Screen grounding data:
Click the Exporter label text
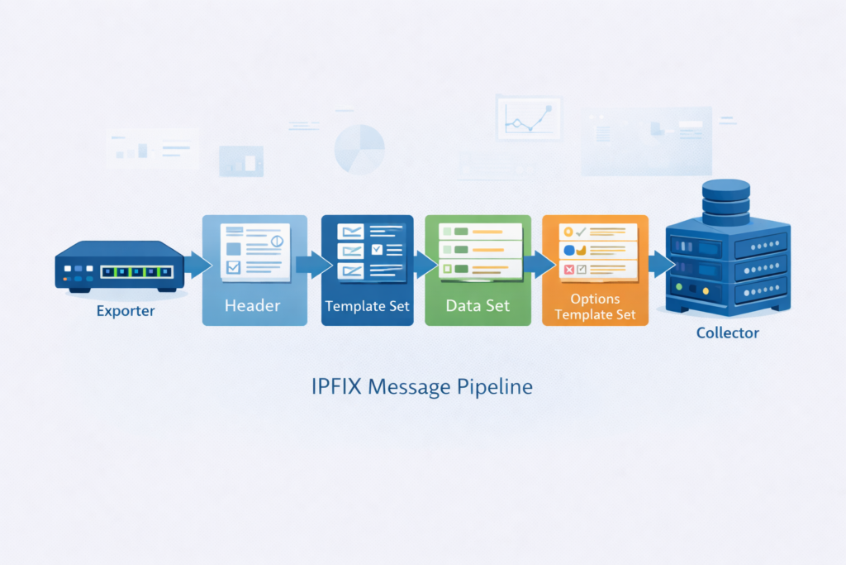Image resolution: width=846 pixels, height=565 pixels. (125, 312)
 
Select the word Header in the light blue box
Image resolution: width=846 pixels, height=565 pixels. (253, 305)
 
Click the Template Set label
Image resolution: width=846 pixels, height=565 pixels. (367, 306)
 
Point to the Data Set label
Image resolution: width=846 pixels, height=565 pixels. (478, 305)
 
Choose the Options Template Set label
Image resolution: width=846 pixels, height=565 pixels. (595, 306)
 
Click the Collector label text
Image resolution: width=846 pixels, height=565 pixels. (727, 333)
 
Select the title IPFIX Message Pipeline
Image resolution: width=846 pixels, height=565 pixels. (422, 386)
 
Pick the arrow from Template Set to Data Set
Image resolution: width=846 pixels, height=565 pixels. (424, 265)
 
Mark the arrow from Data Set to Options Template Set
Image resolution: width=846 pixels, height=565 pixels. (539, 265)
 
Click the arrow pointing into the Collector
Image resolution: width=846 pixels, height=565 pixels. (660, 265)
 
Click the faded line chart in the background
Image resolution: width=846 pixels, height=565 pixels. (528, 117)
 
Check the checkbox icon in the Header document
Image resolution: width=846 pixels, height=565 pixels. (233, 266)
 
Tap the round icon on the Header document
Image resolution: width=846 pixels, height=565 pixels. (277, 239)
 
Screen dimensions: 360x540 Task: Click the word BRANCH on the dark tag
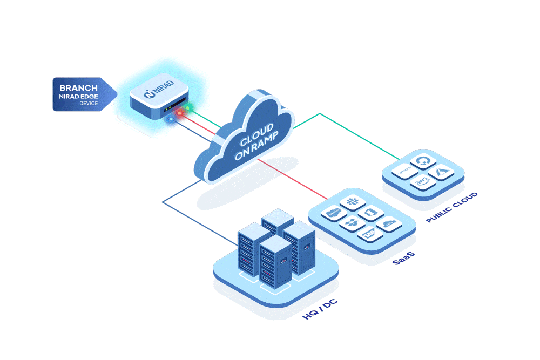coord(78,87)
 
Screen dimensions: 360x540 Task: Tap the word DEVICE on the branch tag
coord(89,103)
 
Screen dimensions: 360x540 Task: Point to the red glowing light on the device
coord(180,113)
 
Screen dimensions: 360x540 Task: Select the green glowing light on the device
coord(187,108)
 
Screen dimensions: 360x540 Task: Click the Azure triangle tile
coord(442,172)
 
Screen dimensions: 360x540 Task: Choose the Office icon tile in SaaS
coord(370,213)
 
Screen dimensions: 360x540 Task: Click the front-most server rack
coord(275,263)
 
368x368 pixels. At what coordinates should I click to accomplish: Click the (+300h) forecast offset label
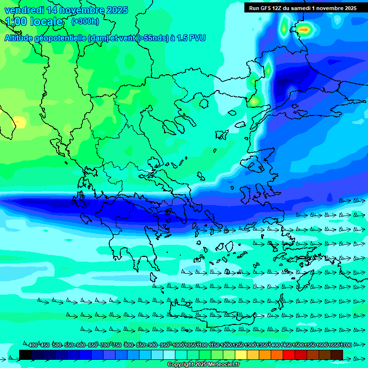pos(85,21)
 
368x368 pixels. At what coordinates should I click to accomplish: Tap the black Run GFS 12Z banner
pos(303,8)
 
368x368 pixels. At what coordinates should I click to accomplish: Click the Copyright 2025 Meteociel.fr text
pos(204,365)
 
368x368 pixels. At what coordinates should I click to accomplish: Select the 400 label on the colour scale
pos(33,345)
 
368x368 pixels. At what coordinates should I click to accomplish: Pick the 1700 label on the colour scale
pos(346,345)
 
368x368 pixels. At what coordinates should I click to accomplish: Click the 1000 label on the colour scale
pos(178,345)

_Given instruction:_ Substitute "Footer" for "Header" everywhere it occurs in the data above, leaving all other wording unchanged. Rewrite the full set of lines with that change, omitting the pictures.

_Solved problem:_
Click the Exporter label text
Image resolution: width=846 pixels, height=565 pixels. (125, 312)
 
Select the word Footer in the light blue box
Image resolution: width=846 pixels, height=565 pixels. (253, 305)
 
Click the Template Set label
Image resolution: width=846 pixels, height=565 pixels. (367, 306)
 
Point to the Data Set label
Image resolution: width=846 pixels, height=565 pixels. (478, 305)
 
Choose the Options Template Set label
Image resolution: width=846 pixels, height=565 pixels. (595, 306)
 
Click the Collector label text
Image resolution: width=846 pixels, height=565 pixels. (727, 333)
 
Select the title IPFIX Message Pipeline
Image resolution: width=846 pixels, height=565 pixels. (422, 386)
 
Pick the arrow from Template Set to Data Set
Image resolution: width=846 pixels, height=565 pixels. (424, 265)
 
Mark the arrow from Data Set to Options Template Set
Image resolution: width=846 pixels, height=565 pixels. (539, 265)
 
Click the arrow pointing into the Collector
Image resolution: width=846 pixels, height=565 pixels. (660, 265)
 
Click the faded line chart in the background
Image resolution: width=846 pixels, height=565 pixels. (528, 117)
 
Check the checkbox icon in the Footer document
Image resolution: width=846 pixels, height=565 pixels. (233, 266)
 
Tap the round icon on the Footer document
Image resolution: width=846 pixels, height=565 pixels. (277, 239)
 
Screen dimensions: 360x540 Task: Click the word BRANCH on the dark tag
coord(78,87)
 
Screen dimensions: 360x540 Task: Tap the word DEVICE on the branch tag
coord(89,103)
 
Screen dimensions: 360x540 Task: Point to the red glowing light on the device
coord(180,113)
 
Screen dimensions: 360x540 Task: Select the green glowing light on the device
coord(187,108)
 
Screen dimensions: 360x540 Task: Click the Azure triangle tile
coord(442,172)
 
Screen dimensions: 360x540 Task: Choose the Office icon tile in SaaS
coord(370,213)
 
Screen dimensions: 360x540 Task: Click the front-most server rack
coord(275,263)
 
368x368 pixels. At what coordinates should I click to accomplish: Click the (+300h) forecast offset label
pos(85,21)
 
368x368 pixels. At what coordinates should I click to accomplish: Tap the black Run GFS 12Z banner
pos(303,8)
 
368x368 pixels. At what coordinates should I click to accomplish: Click the Copyright 2025 Meteociel.fr text
pos(204,365)
 
368x368 pixels. At what coordinates should I click to accomplish: Select the 400 label on the colour scale
pos(33,345)
 
368x368 pixels. At what coordinates should I click to accomplish: Pick the 1700 label on the colour scale
pos(346,345)
 
368x368 pixels. At what coordinates should I click to accomplish: Click the 1000 label on the colour scale
pos(178,345)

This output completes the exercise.